Sharon Bridgforth is a writer working in the theatrical jazz aesthetic. She collaborates with actors, dancers, singers and audiences live during performance as she composes moving soundscapes of her non-linear texts. A resident playwright at New Dramatists since 2009, Bridgforth is currently touring The River See Theatrical Jazz Performance Installation, with support from the MAP Fund, the National Performance Network and presenting partners in five states. Bridgforth has been Artist In-Residence at universities including: the University of Iowa’s MFA Playwrights Program; The Theatre School at DePaul University; and The Department of Performance Studies at Northwestern University. Publications include love conjure/blues, Lambda Literary Award winning, the bull-jean stories, RedBone Press, and Experiments in a Jazz Aesthetic: Art, Activism, Academia, and the Austin Project, University of Texas Press, which she co-edited with Dr. Omi Osun Joni L. Jones, and Dr. Lisa Lynn Moore. Bridgforth’s performance script, delta dandi is published in solo/black/woman, Northwestern University Press.

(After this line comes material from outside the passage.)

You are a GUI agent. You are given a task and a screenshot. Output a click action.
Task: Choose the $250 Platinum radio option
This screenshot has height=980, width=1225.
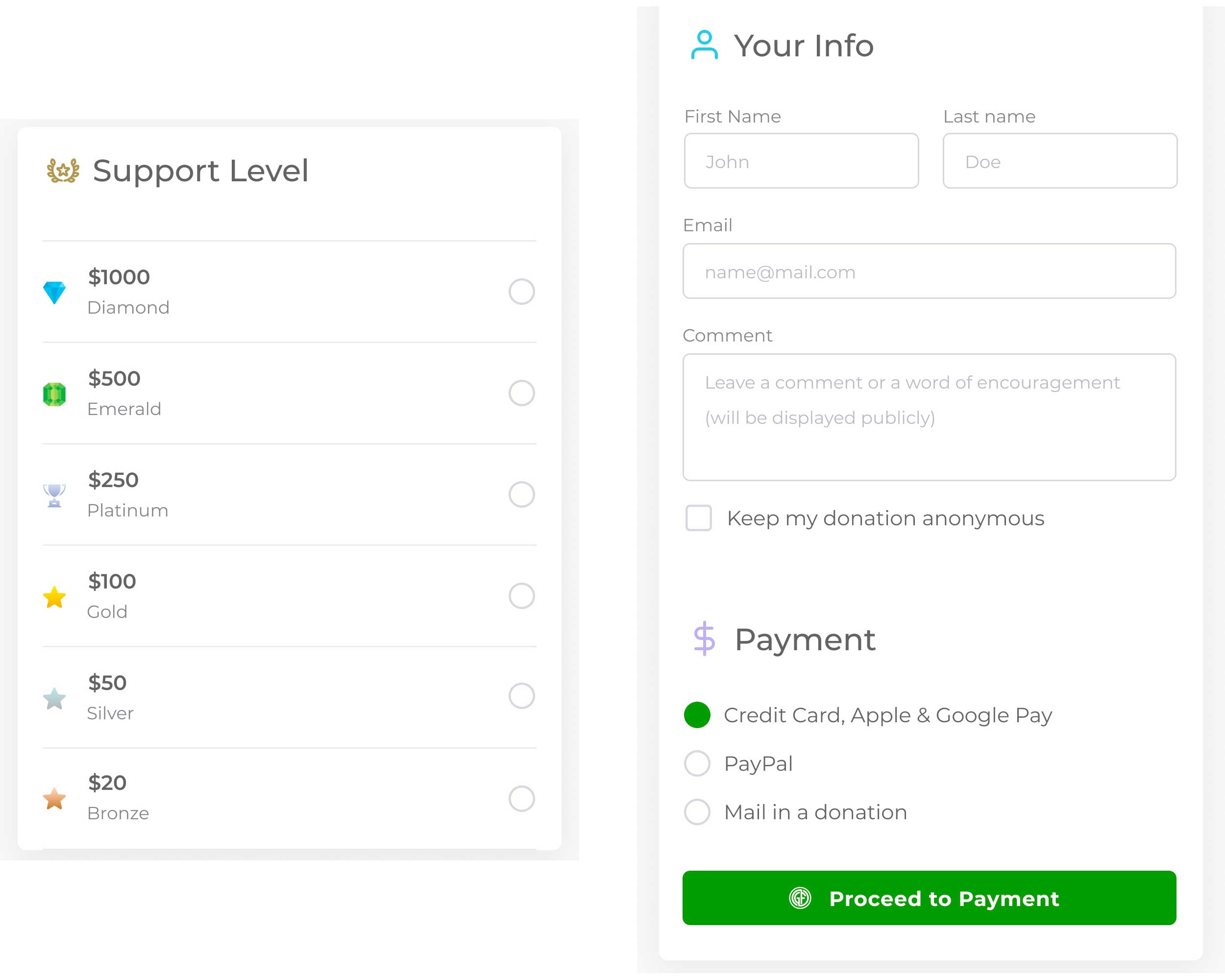[521, 494]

Omi Osun Joni L. Jones, Ph.D. is an artist/scholar and an Associate Professor in the African and African Diaspora Studies Department at the University of Texas at Austin. Jones’s scholarship focuses on performance ethnography, theatrical jazz, Yoruba-based aesthetics, Black Feminisms, and activist theatre.  Her recent performances include sista doctaFalling (in Love and War), and Gathering Honey. She is a member of the Urban Futures Network and Body Politic Think Tanks at the Yerba Buena Center for the Arts in San Francisco, and is co-editor with Lisa Moore and Sharon Bridgforth of Experiments in a Jazz Aesthetic: Art, Activism, Academia, and the Austin Project (University of Texas Press, 2010).  Jones’s collaborative ethnography, Theatrical Jazz:  Performance, Ase, and the Power of the Present Moment (Ohio State University Press), was published this year.